§ Série de tâches
1. Dans l'extrait sur la loi contre le narcotrafic, qui a interviewé Yann Bisiou le 30 avril ?
2. Poursuivez l'extrait sur la loi contre le narcotrafic après sa dernière phrase.

§ Extrait
*****

Yann Bisiou : «La nouvelle loi contre le narcotrafic est inefficace et liberticide»

L’actualité éclairée par la recherche : des rencontres «TU PARLES CHARLES» co-produites par l’université Paul Valéry et LOKKO. Le 30 avril, sur le thème «La légalisation, seule solution ?», Valérie Hernandez interviewait Yann Bisiou (*), maître de conférences en droit privé et sciences criminelles à l’université Paul Valéry, un des meilleurs experts français des politiques publiques en matière de toxicomanie.

900 000 consommateurs quotidiens de cannabis, 6 millions de consommateurs réguliers. Plus d’1 million de consommateurs de cocaïne : une drogue en plein boom, bien implantée à Montpellier. 400 drogues différentes répertoriées en France. Toutes les couches de la population sont concernées. Mais on assiste plutôt à un vieillissement des usagers.

*****

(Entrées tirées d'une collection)
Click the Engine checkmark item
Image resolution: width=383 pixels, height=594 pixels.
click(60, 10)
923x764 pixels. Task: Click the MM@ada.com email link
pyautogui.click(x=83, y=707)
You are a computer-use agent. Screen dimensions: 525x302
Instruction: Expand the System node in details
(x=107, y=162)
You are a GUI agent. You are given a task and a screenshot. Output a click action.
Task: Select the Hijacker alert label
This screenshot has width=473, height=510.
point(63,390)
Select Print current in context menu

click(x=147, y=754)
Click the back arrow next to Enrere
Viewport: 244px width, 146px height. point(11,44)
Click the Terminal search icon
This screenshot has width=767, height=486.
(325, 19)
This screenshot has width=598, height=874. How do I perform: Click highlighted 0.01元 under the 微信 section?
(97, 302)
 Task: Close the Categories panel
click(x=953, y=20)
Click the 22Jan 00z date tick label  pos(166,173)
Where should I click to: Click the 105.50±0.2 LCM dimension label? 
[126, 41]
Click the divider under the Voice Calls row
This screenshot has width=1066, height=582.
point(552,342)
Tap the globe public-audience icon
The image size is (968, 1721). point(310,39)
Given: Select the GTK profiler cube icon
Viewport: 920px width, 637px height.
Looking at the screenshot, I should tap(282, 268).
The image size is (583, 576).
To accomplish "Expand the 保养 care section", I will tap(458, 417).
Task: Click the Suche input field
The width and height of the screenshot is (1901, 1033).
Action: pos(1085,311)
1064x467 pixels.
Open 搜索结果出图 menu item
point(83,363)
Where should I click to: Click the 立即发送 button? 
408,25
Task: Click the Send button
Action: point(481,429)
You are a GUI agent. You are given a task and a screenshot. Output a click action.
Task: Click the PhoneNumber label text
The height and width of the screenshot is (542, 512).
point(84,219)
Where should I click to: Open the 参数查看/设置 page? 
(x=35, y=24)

*****

§ Réponses écrites
1. Valérie Hernandez.

2.
Fait social majeur, l’usage des drogues fait l’objet en France d’un débat houleux. Selon Yann Bisiou, la longue succession de lois d’exception à la française dans un contexte de dramatisation du narcotrafic est contre-performante.
Il s’alarme du caractère liberticide de la proposition de loi du Sénat contre le narcotrafic, votée le 1er avril dernier par les députés, qui prévoit un parquet spécialisé, crée un statut du repenti, et aménage des quartiers de haute sécurité.
Sa référence : le Canada, qui a choisi la légalisation, passe des appels d’offres pour la fabrication des drogues, qui sont ensuite vendues dans des magasins d’état.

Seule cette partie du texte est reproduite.